A few minutes later, the limousine pulled up in front of the mansion’s broad entry staircase. Dame Honoria was waiting for them, along with a dozen or so servants—all lined up, as if for military review. Maids and pages and butlers and cooks. Some of them were alive and some were ghosts.
Everyone piled out of the automobile and climbed the stairs up into the big country house. Johnny was even more impressed when he set foot in the grand foyer full of statuary and paintings. There were lots of battle scenes and bare-chested ladies.
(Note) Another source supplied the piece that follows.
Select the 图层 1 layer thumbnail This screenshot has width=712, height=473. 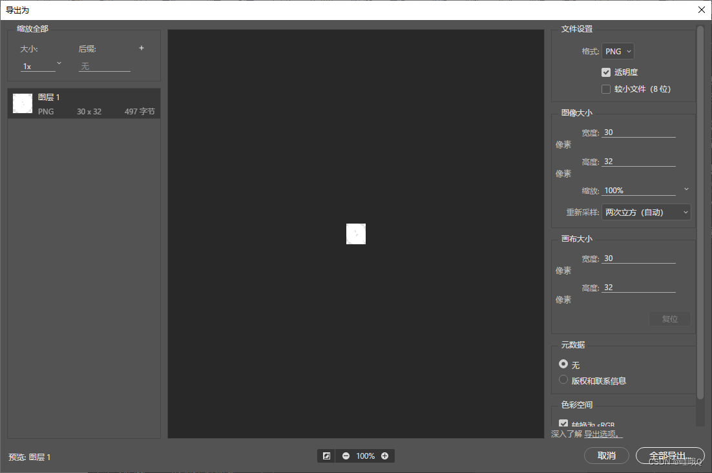pyautogui.click(x=22, y=103)
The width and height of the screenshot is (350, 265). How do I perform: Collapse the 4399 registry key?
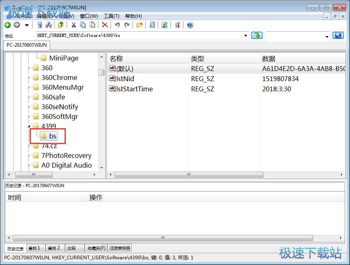(x=29, y=126)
How could you walk around here without stopping to look at artwork all the time?
“Now, before we have our lunch, I think we should gather in the library,” Dame Honoria announced. “I want to hear everything that has happened.” Leading them across the grand foyer, she glanced over her shoulder at Johnny, Mel, and Nina. “I understand you had quite an interesting stroll back from the theater last night.”
Now that was an understatement, if ever Johnny had heard one.
The library was on the main floor corridor to the left of the foyer, and was just as impressive, in its own way. Books were shelved from floor to ceiling. There must have been ten thousand of them. And several folding banquet tables had been set up in the center of the room. They held a number of boxes filled with papers and books, which Dame Honoria explained had belonged to Percy. Every scrap was to be gone through, looking for clues. That was going to be a heckuva job. Johnny didn’t envy Dame Honoria and Mel the task.